Van Dyck and Genoa in a major exhibition – Genoa
Antoon Van Dyck, Portrait of Ansaldo Pallavicino about 1625. National Gallery of Palazzo Spinola
Fifty works, including paintings, drawings and engravings, open their eyes to a unique season, in which the Superba was a melting pot of cultures, a crossroads of trade, a meeting place for artists and knowledge.
Eight paintings by Van Dyck from museums and private collections, including paintings never exhibited to the public as Portrait of Admiral Ambrogio Spinola and La Ninfa and the Satyr created in collaboration with Jan Roos. Around them are the works of Flemish and Italian colleagues who shared the master's Genoese years: Cornelis de Wael, Jans Wildens, Guilliam Van Deynen, Jan Roos, Giacomo Legi, Vincenzo Malò.
In the ancient Palazzo della Meridiana, the heart of the museum complex of Strada Nuova, the atmosphere of seventeenth-century Genoa in which Van Dyck arrives just over twenty from Antwerp.

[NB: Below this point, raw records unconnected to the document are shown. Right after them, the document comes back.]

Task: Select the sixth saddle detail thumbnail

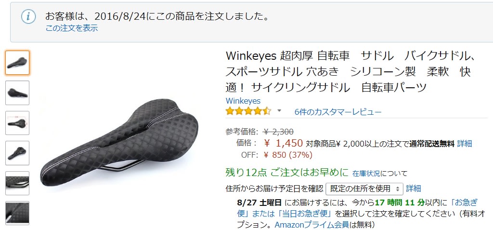Action: (x=17, y=213)
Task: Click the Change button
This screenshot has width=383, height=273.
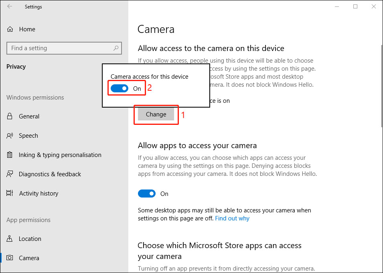Action: pos(156,114)
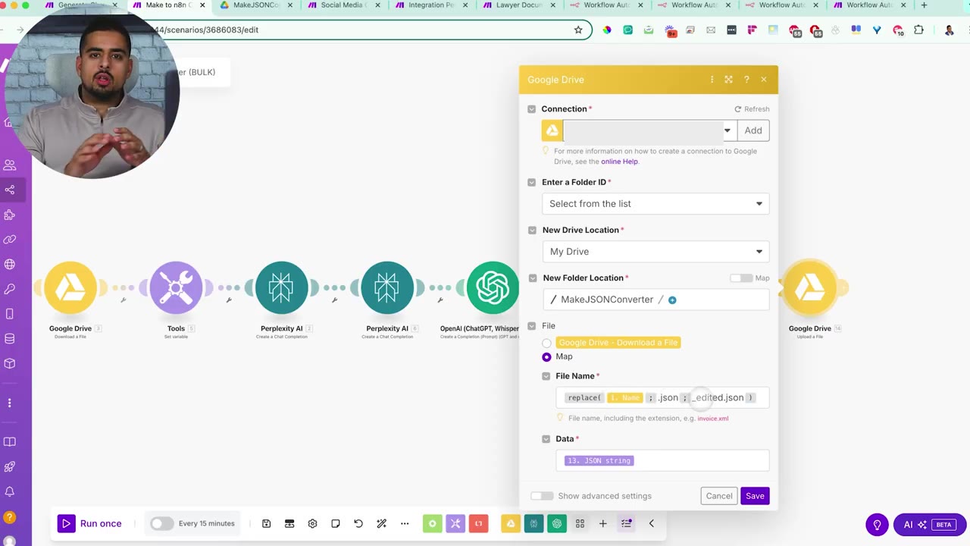Open the Enter a Folder ID dropdown
Viewport: 970px width, 546px height.
[x=656, y=203]
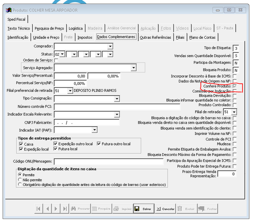
Task: Switch to the Impostos tab
Action: tap(85, 37)
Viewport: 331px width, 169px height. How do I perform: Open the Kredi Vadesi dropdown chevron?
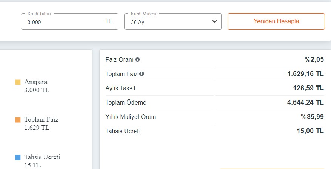coord(215,21)
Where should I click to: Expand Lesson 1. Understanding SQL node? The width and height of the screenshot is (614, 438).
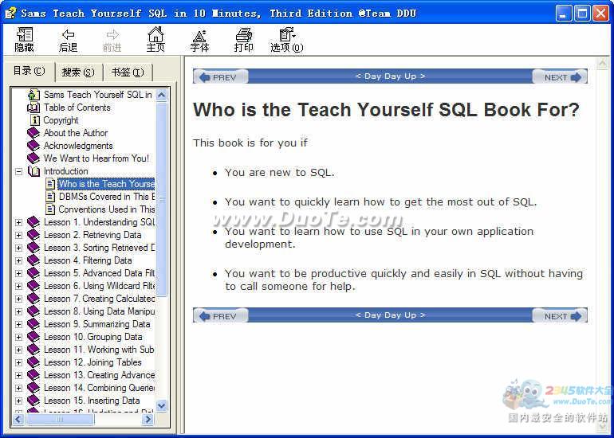(x=18, y=222)
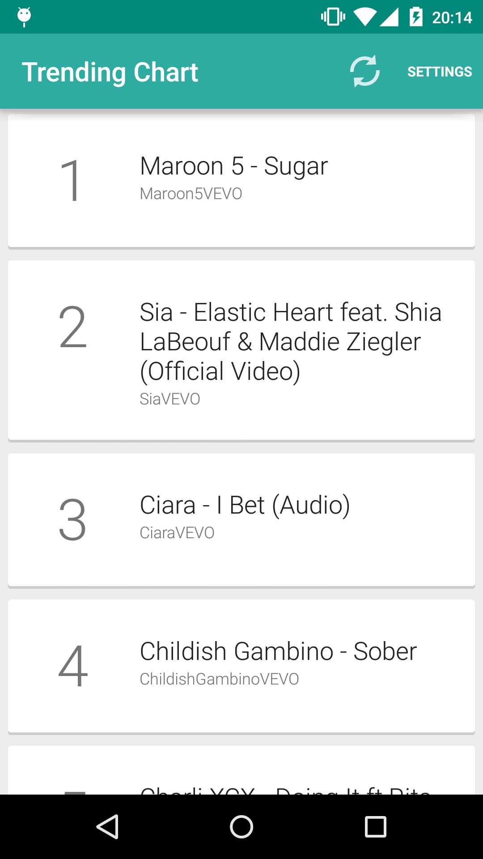Image resolution: width=483 pixels, height=859 pixels.
Task: Select Ciara - I Bet (Audio)
Action: point(242,519)
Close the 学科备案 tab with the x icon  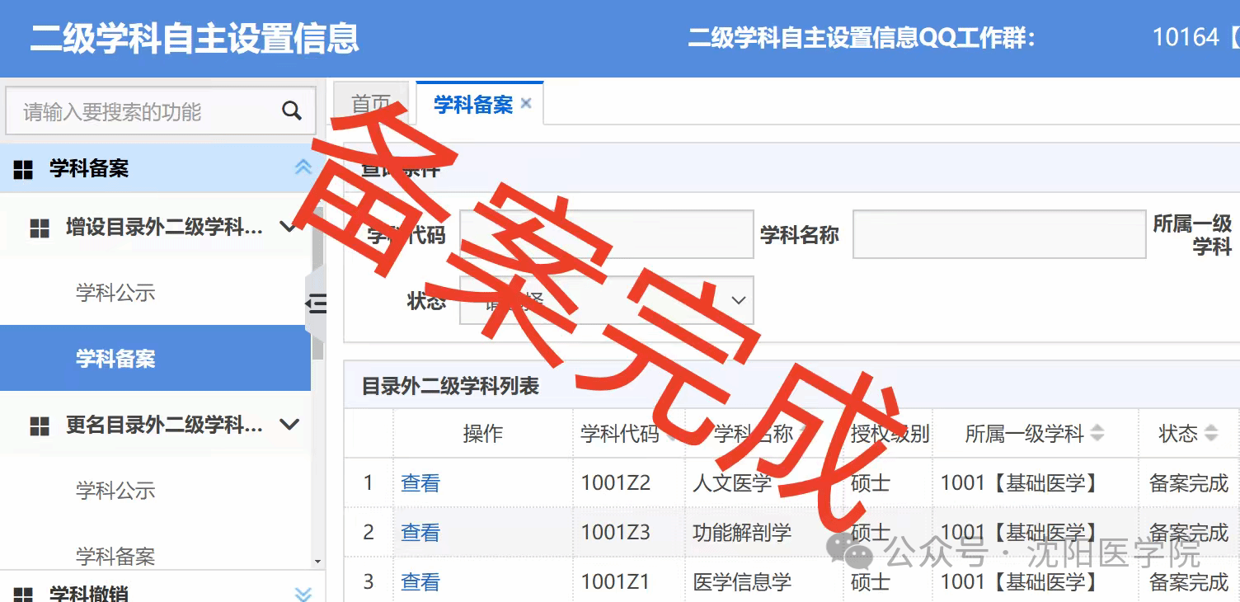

Targeted sections tell the activities of the Flemish artists already settled in the city and the ateliers in which local and foreign painters collaborate on the same canvas, giving birth to a new language: the so-called Flemish-Genoese style .
Daily scenes, landscapes, naval or land battles document the new genre painting, which increasingly frees itself from the client to enter an unprecedented free market, on the recent North European model. In this panorama stand out the compositions of still lifes to which an entire section is dedicated: in the center a jewel of the Musei di Strada Nuova as Vertumnus and Pomona .
And finally, two high-intensity chapters that closely analyze the search for the great Flemish: "Sacred Passions", built around the magnificent Crucifix of the Royal Palace Museum, but above all a slew of extraordinary portraits the genre for which Van Dyck became famous in the courts of all Europe: not to be missed, The Jeweler Puccio with his son and the Ansaldo Pallavicino of the Gallery Nazionale di Palazzo Spinola, where the Antwerp master shows all his ability to capture the delicate expressiveness of children.
Edited by Anna Orlando Van Dyck and his Flemish friends in Genoa 1600-1640 will be open at Palazzo della Meridiana until 10 June.